Au cours d'une cérémonie fort simple, le Ministère de la Justice et de la Législation a procédé, le vendredi 22 mai 2026, à la remise officielle d’attestations de nationalité à 22 Afro-descendants ayant choisi de renouer avec la terre de leurs ancêtres. La cérémonie, qui s’est inscrite dans une dynamique de reconnaissance historique et de réparation symbolique, s’est tenue sous la conduite de Madame Rose‑Marie SOSSA, Conseillère technique du Ministre de la Justice et de la Législation, en présence du Garde des Sceaux, Monsieur Yvon DETCHENOU, du Maire de Ouidah, Monsieur Christian HOUETCHENOU et de plusieurs personnalités politico‑administratives.
Dans son allocution, Madame Rose-Marie SOSSA a placé l’évènement sous le signe de la mémoire collective. Rappelant la commémoration du 22 mai date à laquelle fut anticipée, en 1848, l’abolition de l’esclavage en Martinique. Elle a souligné la portée mémorielle du geste d’État : « Ici, nous scellons un lien officiel et affectif entre le Bénin et celles et ceux qui reviennent s’inscrire dans leur origine », a‑t‑elle déclaré. Pour la Conseillère technique du Ministre, la délivrance de ces attestations dépasse la reconnaissance administrative ; elle constitue un pont entre le passé douloureux de la traite et un présent tourné vers la fraternité retrouvée et la construction d’un avenir commun.

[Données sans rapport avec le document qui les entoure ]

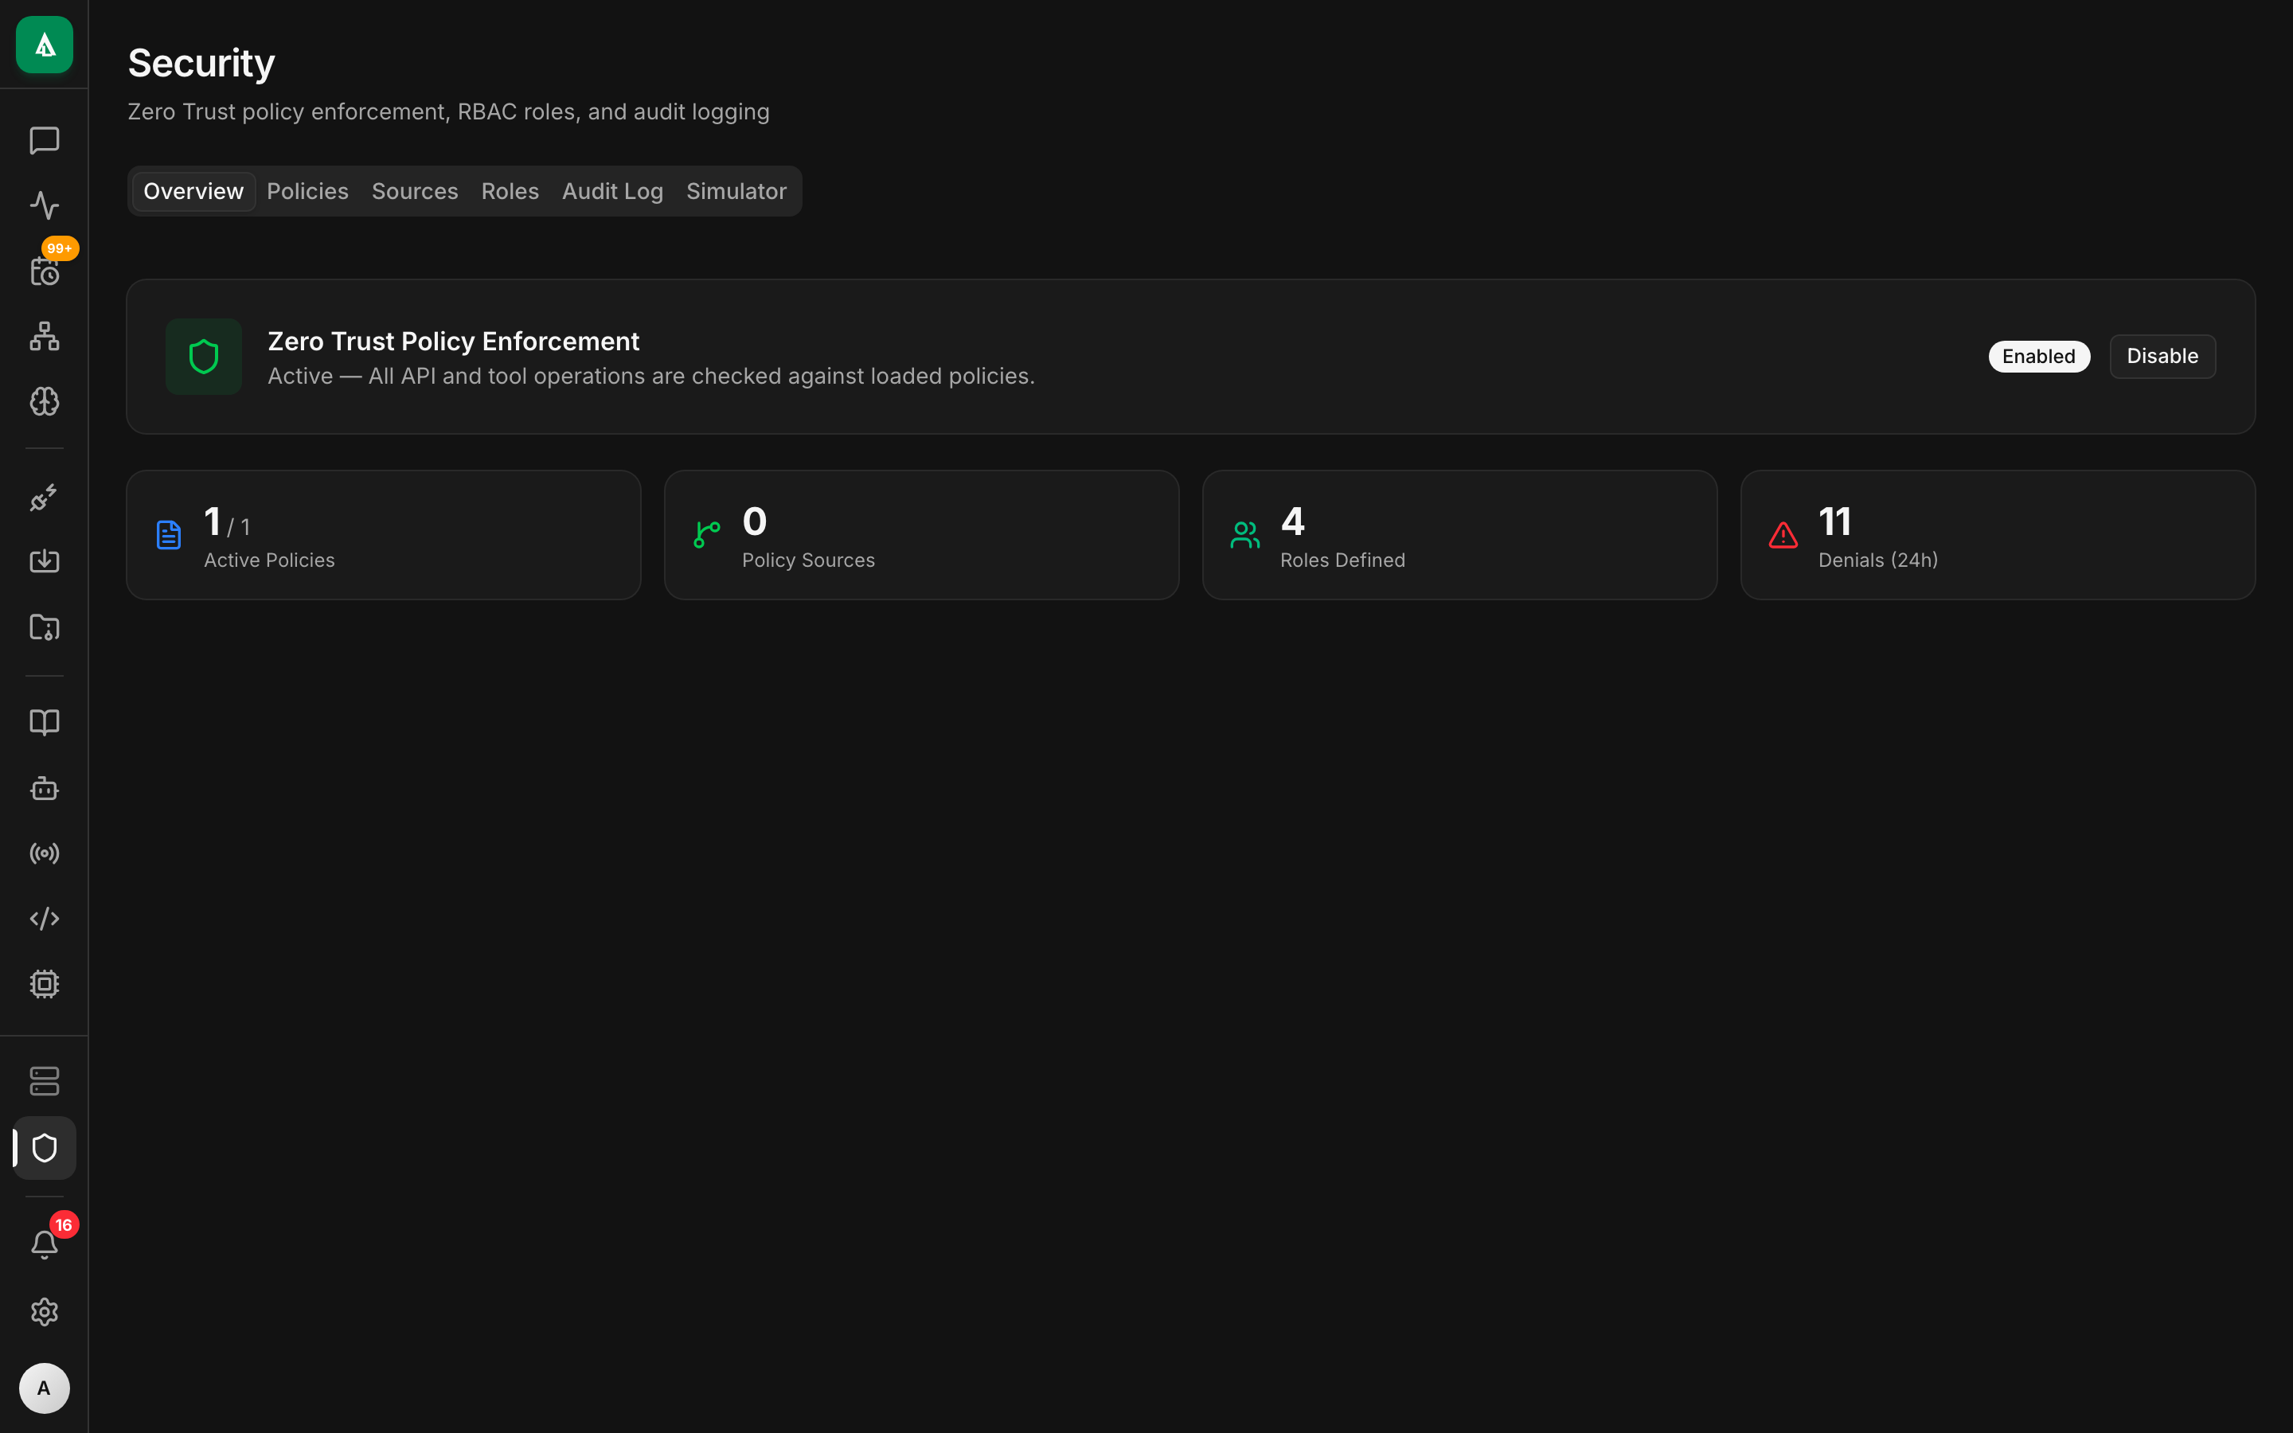Open the chat panel from the sidebar
The height and width of the screenshot is (1433, 2293).
pyautogui.click(x=44, y=141)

Les bénéficiaires, venus notamment d’Haïti, de la Martinique, de la Guadeloupe et de divers pays européens, ont exprimé une émotion profonde à la réception du document. Juole ABELARD, récipiendaire haïtien, a parlé de fierté et d’espoir, affirmant son désir de s’établir définitivement dans le pays de ses ancêtres. À l’instar de Éliane CLAVEAU‑NODANCH qui a comparé cette reconnaissance à « un mariage » avec le Bénin, d’autres ont décrit l’acte comme une réparation intime, une restauration de dignité longtemps meurtrie.
La cérémonie a également été l’occasion de réflexions plus larges sur l’identité et la diaspora. Pour certains intervenants, la reconnaissance par le Bénin est un geste politique et culturel majeur : elle réaffirme que l’appartenance n’efface pas les blessures du passé, mais permet d’inscrire l’histoire individuelle dans une mémoire partagée.
En refermant cette journée, les autorités présentes à la cérémonie ont réitéré leur souhait de voir ces retrouvailles favoriser des échanges durables, culturels et humains, entre le Bénin et ses enfants dispersés à travers le monde.